**WHAT IS EXPECTED**:
Copy the records again, from the line with "Task: Go to the 对外投资 tab" up to and including the line with "Screen dimensions: 720x444", and omit the pictures.

**STORED DATA**:
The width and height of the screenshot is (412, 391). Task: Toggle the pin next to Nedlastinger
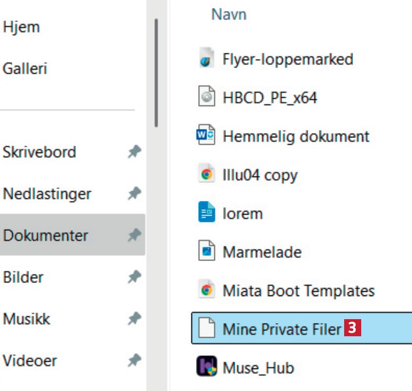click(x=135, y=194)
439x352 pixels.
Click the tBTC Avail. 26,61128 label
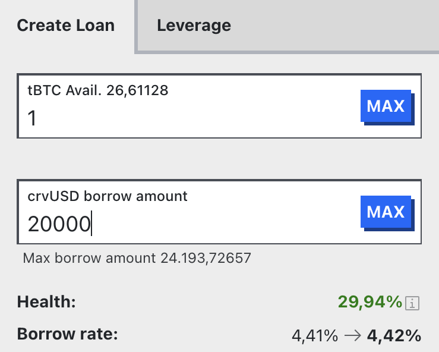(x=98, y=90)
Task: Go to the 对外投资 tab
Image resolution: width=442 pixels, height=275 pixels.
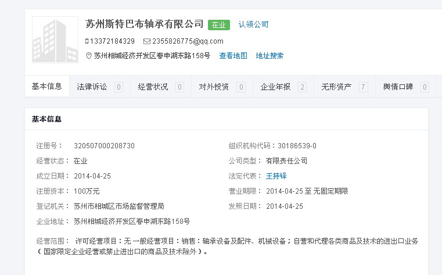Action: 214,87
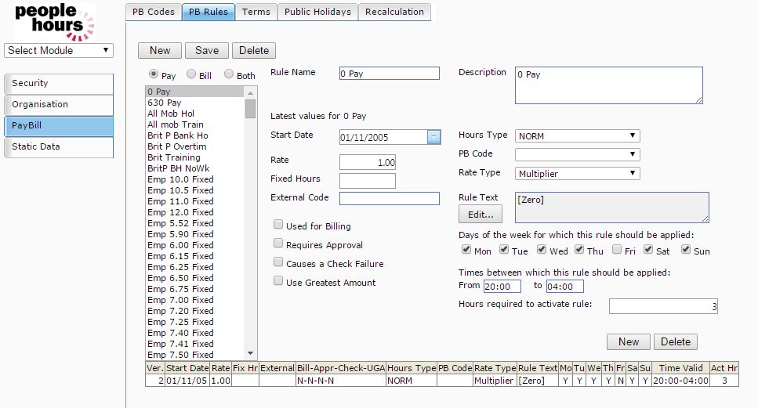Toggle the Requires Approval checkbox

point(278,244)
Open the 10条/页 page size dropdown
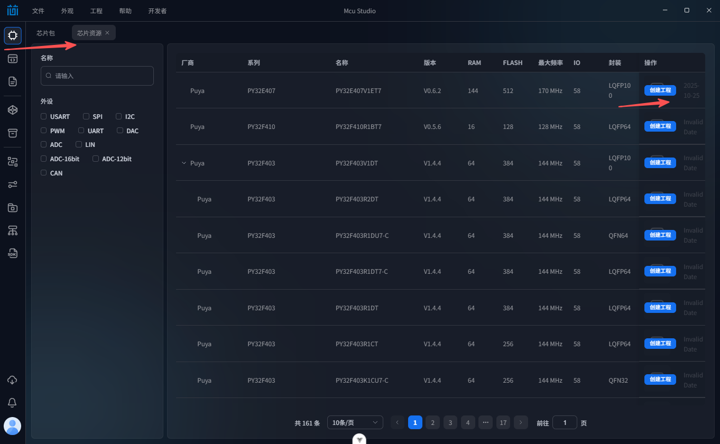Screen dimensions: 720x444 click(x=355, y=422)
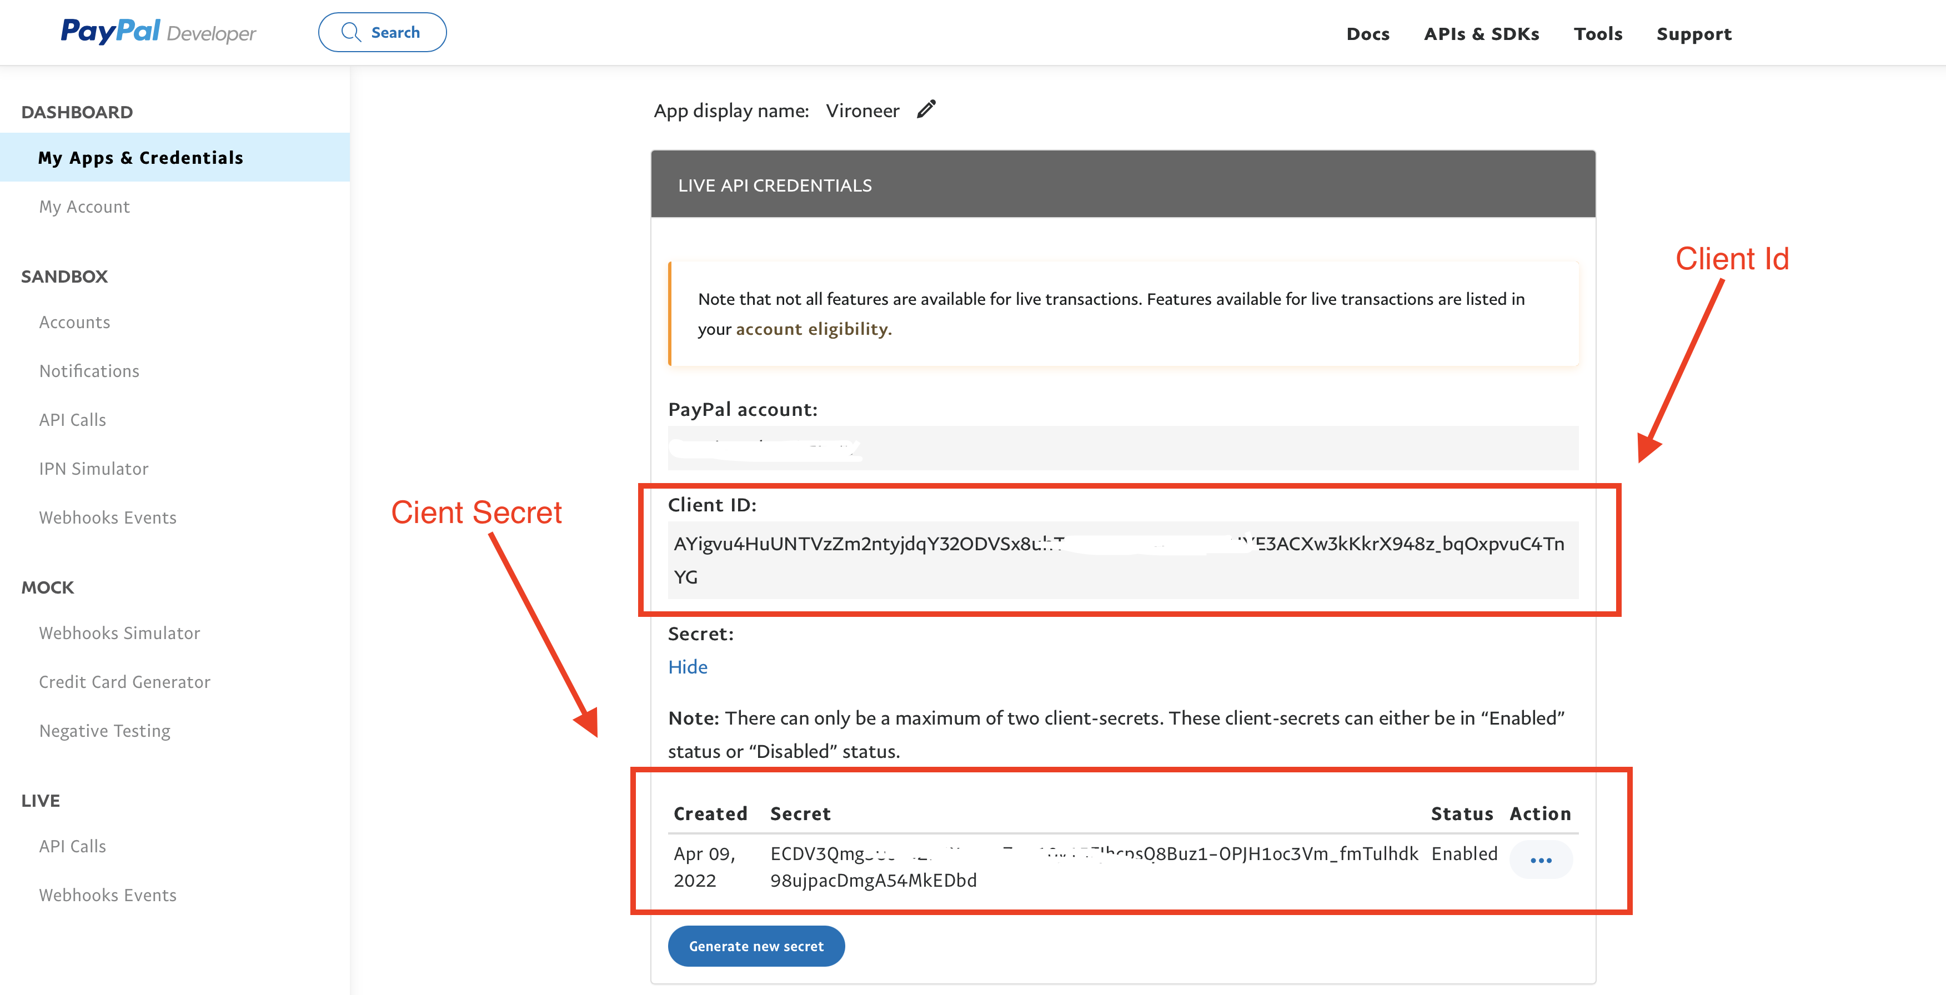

--

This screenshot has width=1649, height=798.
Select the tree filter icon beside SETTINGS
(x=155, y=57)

* * *

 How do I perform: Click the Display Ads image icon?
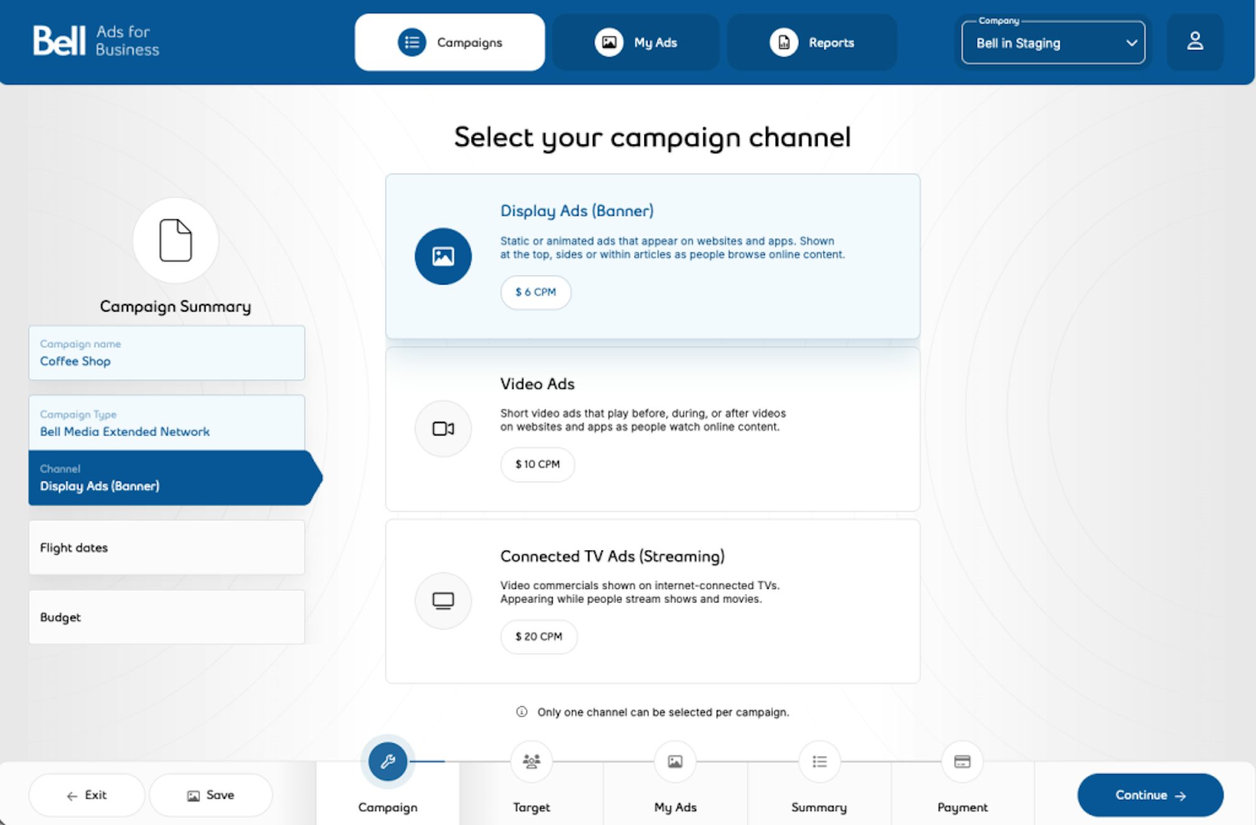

**EXPECTED ANSWER**:
Task: Go to the 对外投资 tab
Image resolution: width=442 pixels, height=275 pixels.
Action: 214,87
Toggle the Requires Approval checkbox

point(278,244)
Open the 10条/页 page size dropdown
Screen dimensions: 720x444 click(x=355, y=422)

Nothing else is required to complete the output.